The first people to see Jesus risen were women, and women’s testimony did not count for much in the ancient world (This is evidence for the resurrection – why base your account on the testimony of ‘unreliable’ witnesses, if you are making up a story?)
It was the combination of his followers encountering the risen Christ, and of Jesus’ body being missing, which convinced the disciples that Jesus had risen from the dead.
Omaar explores the possibility that Jesus’ body was just dumped on a rubbish tip, to be scavenged by dogs and vultures. However, Omaar rightly points out that there is no historical evidence to suggest that this happened. The Dead Sea Scrolls say that bodies must be properly buried – even the bodies of criminals. Until recently, there was no solid archaeological evidence for the burial of crucified criminals, until the discovery of the remains of Johanan, the crucified man. Victims of crucifixion were indeed given a proper burial. Jesus’s body was not just heaved out onto a rubbish tip to be destroyed by scavengers.
Poor research
I don’t like to be picky (well, sometimes I do), but this is a BBC programme, put forward as a serious documentary. In places, the research is shoddy: Omaar says that Jesus appeared to Thomas before he appeared to Peter. He talks about the women at the tomb ‘hearing a voice.’ (The visuals at this point are all shrouded in mist and mystification.) But the women didn’t hear a voice; they saw angels, who spoke to them. There’s nothing in the accounts to suggest that this was dark or creepy or mystical. Omaar says ‘we’re not told if they [the disciples] went to check for themselves.’ (on the women’s story). Yes we are. Yes they did. In places, it sounds as if his script is based on a hurried and casual reading of the text.

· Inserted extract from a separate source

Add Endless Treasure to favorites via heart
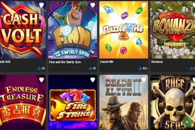Viewport: 195px width, 130px height. tap(42, 80)
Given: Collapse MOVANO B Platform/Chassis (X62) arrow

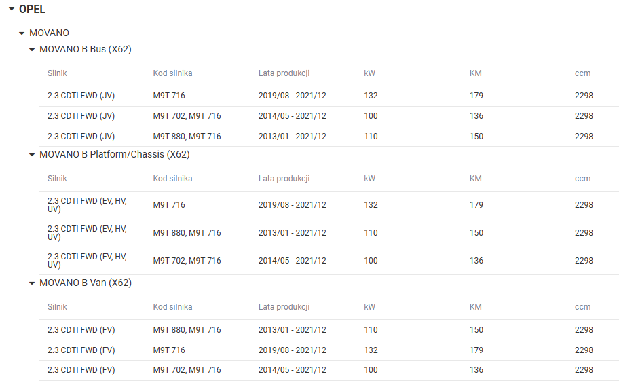Looking at the screenshot, I should click(x=32, y=155).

He also says that there is ‘nothing to say that the resurrection was caused by God.’ This is an odd thing by any standard: who else does he think might have caused it? Darth Vader? Aliens? As far as I know, no-one (whether believer or unbeliever) has ever suggested that if the resurrection really happened, it could have been caused by anyone other than God himself.
Weakest
The programme is at its weakest when it starts to explore what happened after the resurrection – particularly the events of Pentecost and the conversion of Paul of Tarsus. He says of Pentecost, ‘until then, Jesus had been a memory.’ But now ‘a new faith flickered into life.’ This is sort of true, but needs a lot of unpacking. He also talks about the Gospel stories being written down in the 60s AD, as the Church faced persecution. Yes, again, it’s probably true, but this doesn’t challenge their historical basis.
Postmodern
Omaar focuses on what the disciples made of Jesus’s resurrection, and deliberately skates round the question of whether it actually happened. This, he tells us, is a question of personal belief. Well yes. So is the question of whether the earth is flat – but there is still a right answer and a wrong answer. With most other historical questions, we don’t just bracket out the facts as being somehow inaccessible to us.
Omaar returns again and again to the question what the miracles mean: what they meant to Jesus’s first followers; what they mean to us today. His conclusion is that there is ‘no single answer to their meaning.’ It’s all very postmodern. They mean whatever you want them to mean.
Between his refusal to address the central question of whether the miracles actually happened, and his postmodern dithering about what they mean, Rageh Omaar has managed to make three programmes which obscure, rather than clarify, what the miracles were about.